_Trecho de origem:_
· · · · · · ·

Agenda 11/05/2019 às 10:10

O fato de a multa penal ser cobrada por procuradoria de fazenda pública não lhe retira a sua natureza penal.

Com o advento da Lei 9.268/96, o artigo 51 do Código Penal passou a considerar a pena de multa como dívida de valor, sendo aplicáveis à execução dessa sanção as normas da legislação relativa à dívida ativa da Fazenda Pública. Entendeu o Superior Tribunal de Justiça (AgRg no REsp 1.160.207/MG, Relator Ministro Sebastião Reis, DJe de 19 de dezembro de 2011) que a multa criminal tornou-se executável por meio de adoção de procedimentos próprios da execução fiscal, afastando-se a competência da Vara das Execuções Penais. Ainda de acordo com tal entendimento oriundo da Corte Especial e da Terceira Seção do Superior Tribunal de Justiça, é da Fazenda Pública a legitimidade para promover a execução de pena de multa imposta em sentença penal condenatória e não do Ministério Público.

Porém esse entendimento modificou-se após recente decisão do Supremo Tribunal Federal.

Consoante o site do STF, de 13 de dezembro de 2018, por maioria de votos, o Plenário definiu que o Ministério Público é o principal legitimado para executar a cobrança das multas pecuniárias fixadas em sentenças penais condenatórias. Naquele dia, 13 de dezembro, os ministros entenderam que, por ter natureza de sanção penal, a competência da Fazenda Pública para executar essas multas se limita aos casos de inércia do MP.

· · · · · · ·

_Tarefas a realizar:_
(1) Segundo o texto sobre a multa penal, qual lei fez o artigo 51 do Código Penal passar a considerar a pena de multa como dívida de valor?
(2) Com base no texto sobre a multa penal, explique por que o Plenário do STF limitou a competência da Fazenda Pública para executar as multas fixadas em sentenças penais condenatórias.
(3) Reproduza o texto sobre a multa penal desde "Com o advento" até "Supremo Tribunal Federal.", inclusive.

_Dados fornecidos:_

· · · · · · ·

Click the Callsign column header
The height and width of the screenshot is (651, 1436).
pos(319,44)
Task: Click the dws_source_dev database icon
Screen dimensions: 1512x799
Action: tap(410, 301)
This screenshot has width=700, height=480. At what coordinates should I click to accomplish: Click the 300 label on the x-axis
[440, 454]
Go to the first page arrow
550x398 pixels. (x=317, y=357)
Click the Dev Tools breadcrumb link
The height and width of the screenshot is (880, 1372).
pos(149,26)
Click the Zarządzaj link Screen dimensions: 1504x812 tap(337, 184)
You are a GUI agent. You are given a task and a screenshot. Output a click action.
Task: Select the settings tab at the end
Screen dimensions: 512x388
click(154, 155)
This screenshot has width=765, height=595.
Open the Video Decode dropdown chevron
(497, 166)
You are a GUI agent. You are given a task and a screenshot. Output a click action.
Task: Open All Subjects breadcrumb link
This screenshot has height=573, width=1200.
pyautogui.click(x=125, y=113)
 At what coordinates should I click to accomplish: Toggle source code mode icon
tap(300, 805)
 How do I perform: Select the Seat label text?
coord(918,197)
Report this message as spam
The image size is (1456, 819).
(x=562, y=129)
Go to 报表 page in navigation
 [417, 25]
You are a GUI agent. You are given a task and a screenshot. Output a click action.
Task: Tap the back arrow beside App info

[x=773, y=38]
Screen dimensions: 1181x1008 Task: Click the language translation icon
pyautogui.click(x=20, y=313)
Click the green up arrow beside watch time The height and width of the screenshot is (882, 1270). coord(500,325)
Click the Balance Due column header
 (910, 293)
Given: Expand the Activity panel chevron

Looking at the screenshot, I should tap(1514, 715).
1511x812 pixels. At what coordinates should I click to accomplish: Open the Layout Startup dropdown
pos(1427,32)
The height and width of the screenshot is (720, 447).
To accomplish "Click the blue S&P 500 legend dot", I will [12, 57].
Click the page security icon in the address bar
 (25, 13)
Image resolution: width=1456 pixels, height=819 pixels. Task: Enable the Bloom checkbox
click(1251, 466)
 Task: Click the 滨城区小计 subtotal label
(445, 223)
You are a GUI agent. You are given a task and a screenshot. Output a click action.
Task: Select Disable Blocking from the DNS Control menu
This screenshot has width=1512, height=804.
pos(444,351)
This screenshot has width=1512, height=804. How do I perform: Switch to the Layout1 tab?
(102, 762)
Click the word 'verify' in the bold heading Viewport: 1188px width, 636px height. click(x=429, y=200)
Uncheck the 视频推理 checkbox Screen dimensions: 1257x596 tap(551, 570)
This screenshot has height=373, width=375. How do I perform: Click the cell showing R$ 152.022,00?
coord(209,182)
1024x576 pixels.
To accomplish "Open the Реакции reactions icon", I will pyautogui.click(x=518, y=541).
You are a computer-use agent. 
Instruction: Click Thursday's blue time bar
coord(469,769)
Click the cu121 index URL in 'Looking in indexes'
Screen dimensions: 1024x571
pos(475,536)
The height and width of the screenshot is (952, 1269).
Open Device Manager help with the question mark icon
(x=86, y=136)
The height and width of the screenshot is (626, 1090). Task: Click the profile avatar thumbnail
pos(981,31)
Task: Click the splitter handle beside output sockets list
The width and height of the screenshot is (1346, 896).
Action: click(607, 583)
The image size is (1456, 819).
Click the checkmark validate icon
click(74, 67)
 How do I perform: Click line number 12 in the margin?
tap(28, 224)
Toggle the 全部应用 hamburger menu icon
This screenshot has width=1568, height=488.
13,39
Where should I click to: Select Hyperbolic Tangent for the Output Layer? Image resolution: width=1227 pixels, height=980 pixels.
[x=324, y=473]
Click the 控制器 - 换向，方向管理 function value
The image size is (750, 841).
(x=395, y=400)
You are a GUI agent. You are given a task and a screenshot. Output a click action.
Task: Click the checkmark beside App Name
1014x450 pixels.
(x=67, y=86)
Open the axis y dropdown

· · · · · · ·

_As respostas:_
(1) A Lei 9.268/96.

(2) Os ministros entenderam que essas multas têm natureza de sanção penal. Por isso, o Ministério Público é o principal legitimado para cobrá-las, e a Fazenda Pública só pode executá-las nos casos de inércia do MP.

(3)
Com o advento da Lei 9.268/96, o artigo 51 do Código Penal passou a considerar a pena de multa como dívida de valor, sendo aplicáveis à execução dessa sanção as normas da legislação relativa à dívida ativa da Fazenda Pública. Entendeu o Superior Tribunal de Justiça (AgRg no REsp 1.160.207/MG, Relator Ministro Sebastião Reis, DJe de 19 de dezembro de 2011) que a multa criminal tornou-se executável por meio de adoção de procedimentos próprios da execução fiscal, afastando-se a competência da Vara das Execuções Penais. Ainda de acordo com tal entendimento oriundo da Corte Especial e da Terceira Seção do Superior Tribunal de Justiça, é da Fazenda Pública a legitimidade para promover a execução de pena de multa imposta em sentença penal condenatória e não do Ministério Público.

Porém esse entendimento modificou-se após recente decisão do Supremo Tribunal Federal.